I know, there are many out there who are talking about how they're unstoppable, Championship material, etc. But heck. Have a look at their opening four fixtures: West Brom, Wigan, Stoke and West Ham.

Think about it: that's 16th, 17th, 19th and 20th in the table. How the hell did they get an opening draw like that? Yeah, I know Romano Bloodybitch works his magic in all the FA Cup draws, and Champions League draws, but that opening four games, real magic I tell you.

Next they have Blackpool - before Manciti and then us.

So.

I was reading this the other day too, and suddenly, Flamini's departure seems now to make perfect sense. It was never really about us, about how we treated him, about how we never started real negotiations on a new contract and wages - but about how bloody sneaky the dude was/is.

Kinda smart, and you kinda wonder why more people don't do it, i.e. play out your entire contract, leave on a free, and negotiate a bumper wage hike with your new employers who wouldn't have had to pay a dime in transfer fees, buy-out clauses, etc.

Brilliant.

Asshole.

Just imagine - not really regular starting 11 material in a piddling AC Milan, but the wages...

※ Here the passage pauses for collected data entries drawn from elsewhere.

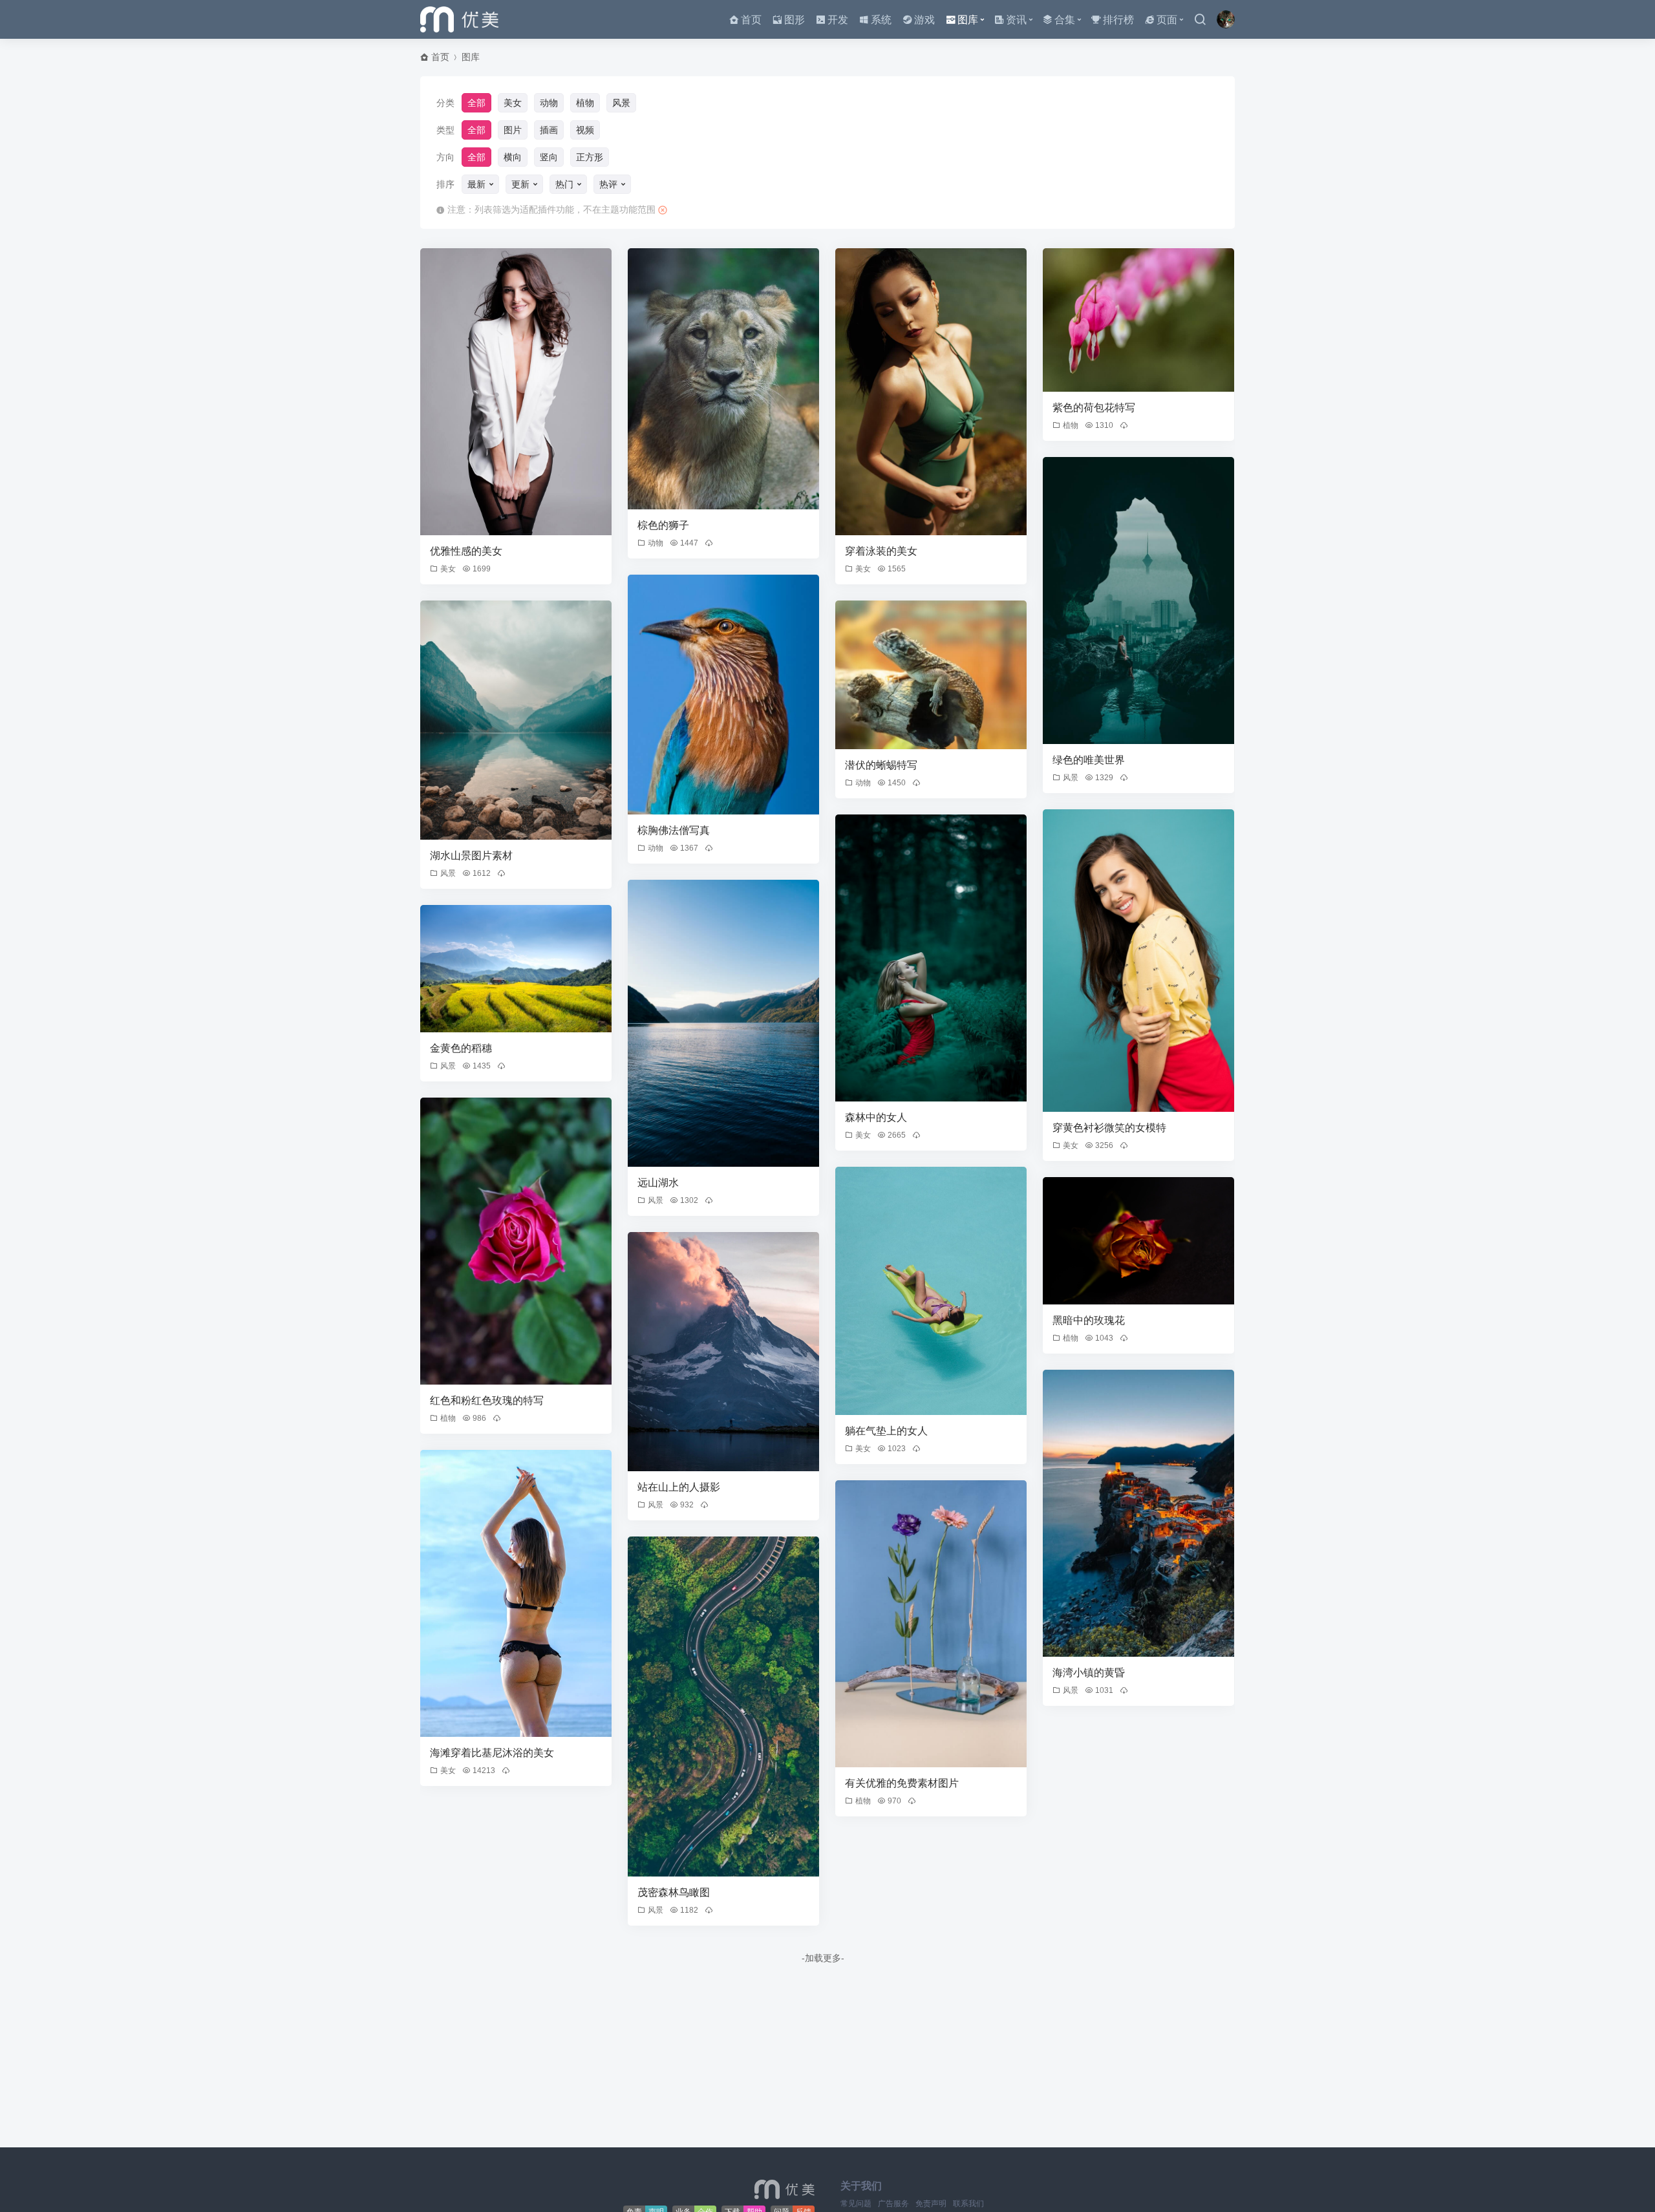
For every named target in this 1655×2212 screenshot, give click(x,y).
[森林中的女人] (931, 957)
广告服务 (893, 2203)
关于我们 (861, 2185)
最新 (476, 184)
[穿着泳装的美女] (931, 391)
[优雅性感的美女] (516, 391)
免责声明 (930, 2203)
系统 (881, 19)
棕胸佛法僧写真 (673, 830)
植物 (585, 103)
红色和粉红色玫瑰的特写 (487, 1400)
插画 (549, 130)
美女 (513, 103)
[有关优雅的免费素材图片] (931, 1623)
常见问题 (855, 2203)
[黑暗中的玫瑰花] (1138, 1240)
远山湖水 (658, 1182)
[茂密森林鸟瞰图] (723, 1707)
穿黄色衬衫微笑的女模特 (1109, 1127)
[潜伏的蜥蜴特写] (931, 675)
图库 (967, 19)
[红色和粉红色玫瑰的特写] (516, 1241)
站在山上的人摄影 (678, 1487)
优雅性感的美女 (466, 551)
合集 (1064, 19)
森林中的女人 (876, 1117)
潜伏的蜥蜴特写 (881, 765)
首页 (751, 19)
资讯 (1016, 19)
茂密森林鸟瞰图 (673, 1892)
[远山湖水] (723, 1023)
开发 (838, 19)
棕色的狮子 (663, 525)
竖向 (549, 157)
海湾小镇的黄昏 (1088, 1672)
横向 (513, 157)
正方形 (589, 157)
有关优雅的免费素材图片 (902, 1783)
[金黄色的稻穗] (516, 968)
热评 (608, 184)
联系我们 (968, 2203)
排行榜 (1118, 19)
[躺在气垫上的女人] (931, 1291)
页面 (1167, 19)
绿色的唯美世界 (1088, 759)
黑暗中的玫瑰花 (1088, 1320)
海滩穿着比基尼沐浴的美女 (492, 1752)
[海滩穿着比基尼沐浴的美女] (516, 1593)
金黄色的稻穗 (461, 1048)
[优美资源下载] (459, 19)
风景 (621, 103)
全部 (476, 103)
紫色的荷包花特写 (1093, 407)
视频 (585, 130)
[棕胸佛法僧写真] (723, 694)
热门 (564, 184)
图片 (513, 130)
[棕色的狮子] (723, 378)
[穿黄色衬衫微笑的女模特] (1138, 960)
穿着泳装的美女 (881, 551)
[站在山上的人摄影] (723, 1351)
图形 (794, 19)
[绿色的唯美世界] (1138, 600)
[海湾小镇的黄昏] (1138, 1513)
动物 (549, 103)
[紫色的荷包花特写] (1138, 320)
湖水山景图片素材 (471, 855)
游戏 (924, 19)
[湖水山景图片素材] (516, 720)
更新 (520, 184)
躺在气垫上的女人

Final bits for today then: I was sitting down to watch Everton-Man U on Saturday, right, and being real Arsenal supporters now, my two junior representatives are going on about how bad Rooney is, etc etc etc. Then my little girl asks, "is he playing today, dad?"

"Er, no."

Pause.

Pause some more.

At last... "OK, that's good."

Phew. No "why, dad???"

There was no way I could've answered a "why" without lying...

Instead, my little boy says, "yeah, he's not very good these days anyway."

Exactly.

To all my Man U fans out there - my sympathies for having to explain to your little ones why Rooney was left out on Saturday.

If Rooney's your no. 1 player - then no sympathies, I'm afraid.

Fun-nee.

Cheerio. Till tomorrow, au revoir.

P.S. Allow me to share a moment of immense parental pride. For some weird reason, Mrs Arsewiper asked about Tony Adams (she asked if he was the alcoholic one, and if she had his name right) at the dinner table a couple of nights ago. Before I could say anything, my little girl says: "Yeah, he's a legend."

Indeed. The process is complete. The household is now 100% Arsenal.